EXERCISE MATERIAL:
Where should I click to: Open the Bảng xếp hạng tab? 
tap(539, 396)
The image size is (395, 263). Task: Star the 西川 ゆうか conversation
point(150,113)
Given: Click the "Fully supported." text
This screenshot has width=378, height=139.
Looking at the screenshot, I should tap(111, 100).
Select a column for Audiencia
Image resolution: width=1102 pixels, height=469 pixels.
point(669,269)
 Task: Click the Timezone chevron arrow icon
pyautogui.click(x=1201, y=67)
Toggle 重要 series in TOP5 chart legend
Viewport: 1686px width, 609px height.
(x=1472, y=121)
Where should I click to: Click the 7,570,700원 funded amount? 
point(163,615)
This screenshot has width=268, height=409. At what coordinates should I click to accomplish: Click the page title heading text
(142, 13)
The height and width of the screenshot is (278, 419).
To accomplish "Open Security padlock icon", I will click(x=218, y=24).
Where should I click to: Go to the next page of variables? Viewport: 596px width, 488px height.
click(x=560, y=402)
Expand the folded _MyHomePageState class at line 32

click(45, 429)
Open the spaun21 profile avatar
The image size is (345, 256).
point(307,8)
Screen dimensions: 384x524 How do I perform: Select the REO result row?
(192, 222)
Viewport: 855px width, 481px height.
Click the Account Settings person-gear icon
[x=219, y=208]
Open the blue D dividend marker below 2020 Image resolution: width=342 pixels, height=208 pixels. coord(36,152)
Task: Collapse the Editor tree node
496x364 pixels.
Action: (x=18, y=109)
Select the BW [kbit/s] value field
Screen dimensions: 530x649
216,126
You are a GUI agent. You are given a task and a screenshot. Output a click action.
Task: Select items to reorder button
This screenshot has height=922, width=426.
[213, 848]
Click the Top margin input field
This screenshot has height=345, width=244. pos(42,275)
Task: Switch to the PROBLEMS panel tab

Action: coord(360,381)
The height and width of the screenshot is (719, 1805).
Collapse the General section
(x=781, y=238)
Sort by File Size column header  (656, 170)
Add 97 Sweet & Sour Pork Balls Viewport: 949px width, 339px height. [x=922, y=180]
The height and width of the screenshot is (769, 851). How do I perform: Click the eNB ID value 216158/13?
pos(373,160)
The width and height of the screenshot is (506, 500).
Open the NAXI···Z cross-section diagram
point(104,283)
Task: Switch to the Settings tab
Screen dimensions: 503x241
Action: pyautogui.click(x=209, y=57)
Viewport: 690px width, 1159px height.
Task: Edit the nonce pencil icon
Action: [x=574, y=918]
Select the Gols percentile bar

WHAT THE EXERCISE ASKS: From the data above, reproduce word for word the lines running from the line with "Click the Top margin input field" to the line with "Sort by File", ends included.

RESPONSE TO THE EXERCISE:
Click the Top margin input field
This screenshot has height=345, width=244. pos(42,275)
Task: Switch to the PROBLEMS panel tab

Action: coord(360,381)
The height and width of the screenshot is (719, 1805).
Collapse the General section
(x=781, y=238)
Sort by File Size column header  (656, 170)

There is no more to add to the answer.